Mantis - ALGLIB
Viewing Issue Advanced Details
329 Spec.functions major always 2010-05-07 22:52 2010-05-26 12:33
gighi  
SergeyB  
normal  
resolved 2.5.0  
fixed  
none    
none 2.6.0  
Unspecified
0000329: FIXED: K-Means++: 'multiple restarts' doesn't work correctly
Hi,
I have a problem regarding the K-Means++ implementation contained in ALGLIB.
Please have a look at kmeans.cpp:238:

if( ap::fp_less(e,ebest) )
{
    copymatrix(ct, 0, k-1, 0, nvars-1, ctbest, 0, k-1, 0, nvars-1);
}

Now, if "e" is less then "ebest", the current table containing centroids is saved as the "best centroids set", but, as you can easily see, the variable "ebest" is never updated, so its value will always be "ap::maxrealnumber". As a consequence of this, the "number of restarts" of the algorithm is completely useless, because only the last iteration will be considered, even if it's not the best one.
Am I wrong?
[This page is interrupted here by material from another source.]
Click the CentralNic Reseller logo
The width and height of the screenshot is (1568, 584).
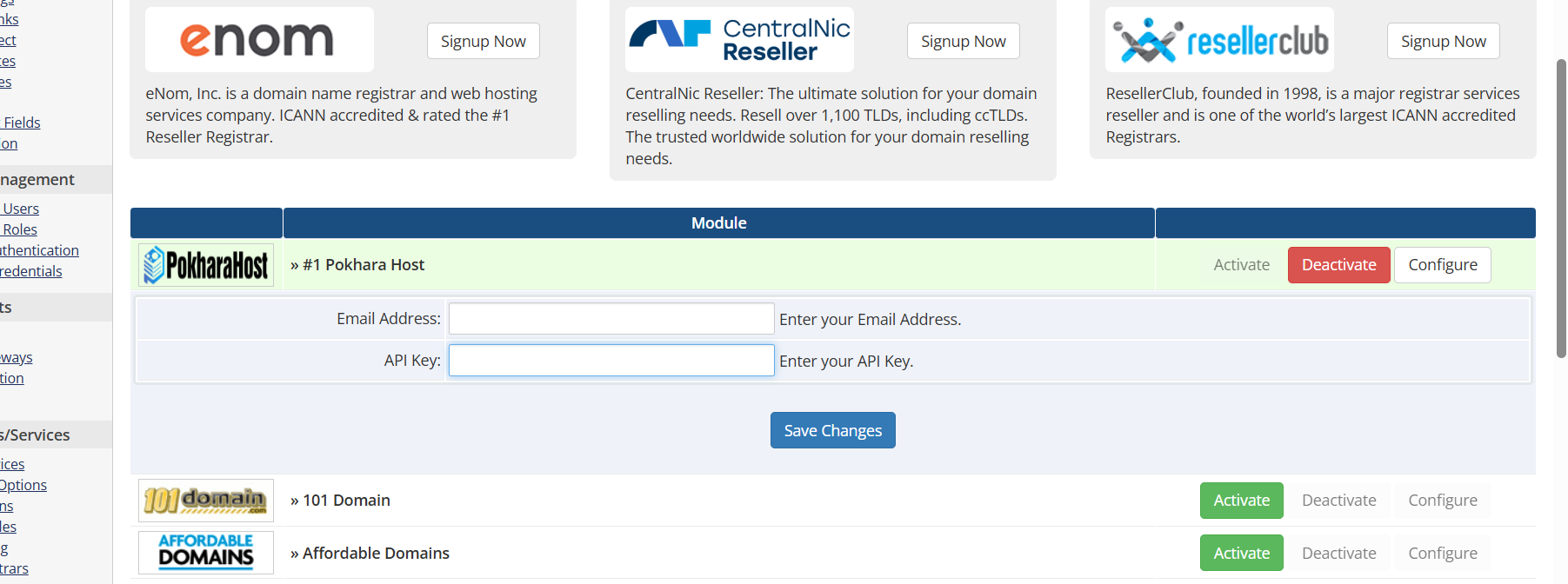point(739,40)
This produces an output which is not the best one computed by the algorithm.
Issue History
2010-05-07 22:52 gighi New Issue
2010-05-07 22:52 gighi Programming language => C++
2010-05-08 14:55 gighi Issue Monitored: gighi
2010-05-10 23:00 SergeyB Status new => assigned
2010-05-10 23:00 SergeyB Assigned To => SergeyB
2010-05-10 23:01 SergeyB Note Added: 0000048
2010-05-10 23:02 SergeyB Summary K-Means++ wrong implementation => K-Means++: 'multiple restarts' doesn't work correctly
2010-05-14 21:42 gighi Note Added: 0000049
2010-05-26 12:31 SergeyB Summary K-Means++: 'multiple restarts' doesn't work correctly => FIXED: K-Means++: 'multiple restarts' doesn't work correctly
2010-05-26 12:31 SergeyB Programming language C++ => Unspecified
2010-05-26 12:33 SergeyB Note Added: 0000052
2010-05-26 12:33 SergeyB Status assigned => resolved
2010-05-26 12:33 SergeyB Fixed in Version => [NOT RELEASED YET] Next release
2010-05-26 12:33 SergeyB Resolution open => fixed

Notes
(0000048)
SergeyB   
2010-05-10 23:01   
Yes, you are perfectly right. Thanks for bug report.
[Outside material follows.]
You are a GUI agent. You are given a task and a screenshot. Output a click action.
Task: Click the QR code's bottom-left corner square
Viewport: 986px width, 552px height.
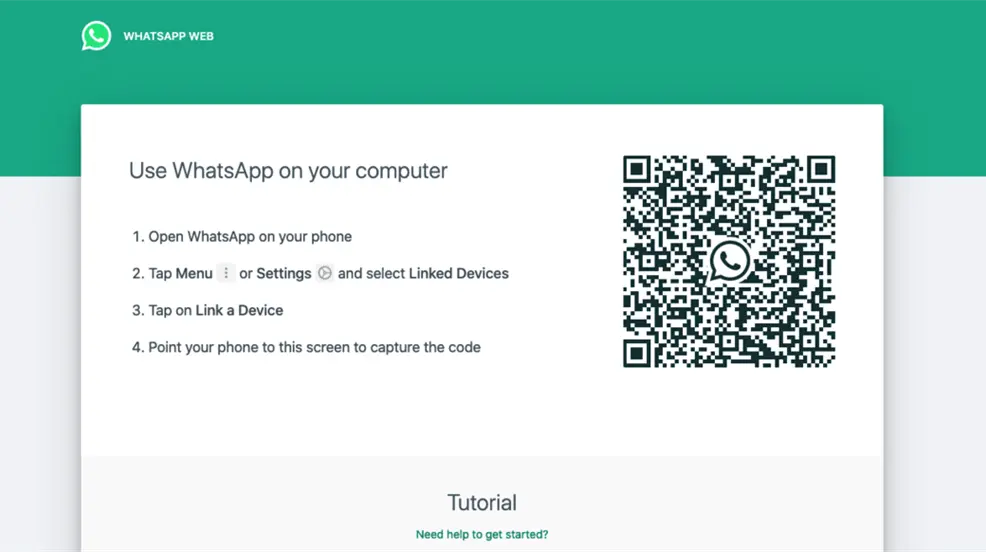click(x=638, y=352)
This issue will be fixed in the next release, which is scheduled for June, 1st.
(0000049)
gighi   
2010-05-14 21:42   
Another thing: I think you should also add something like "xyc_best", because at this time the "xyc" vector is overwritten at every iteration, and so only the last one is reported as output, and that's not good for the same initial reason.
(0000052)
SergeyB   
2010-05-26 12:33   
* issue is fixed in 2.6.0
* added unit test which checks for statistically significant difference between Restarts=1 and Restarts>1 (solution qualities are compared).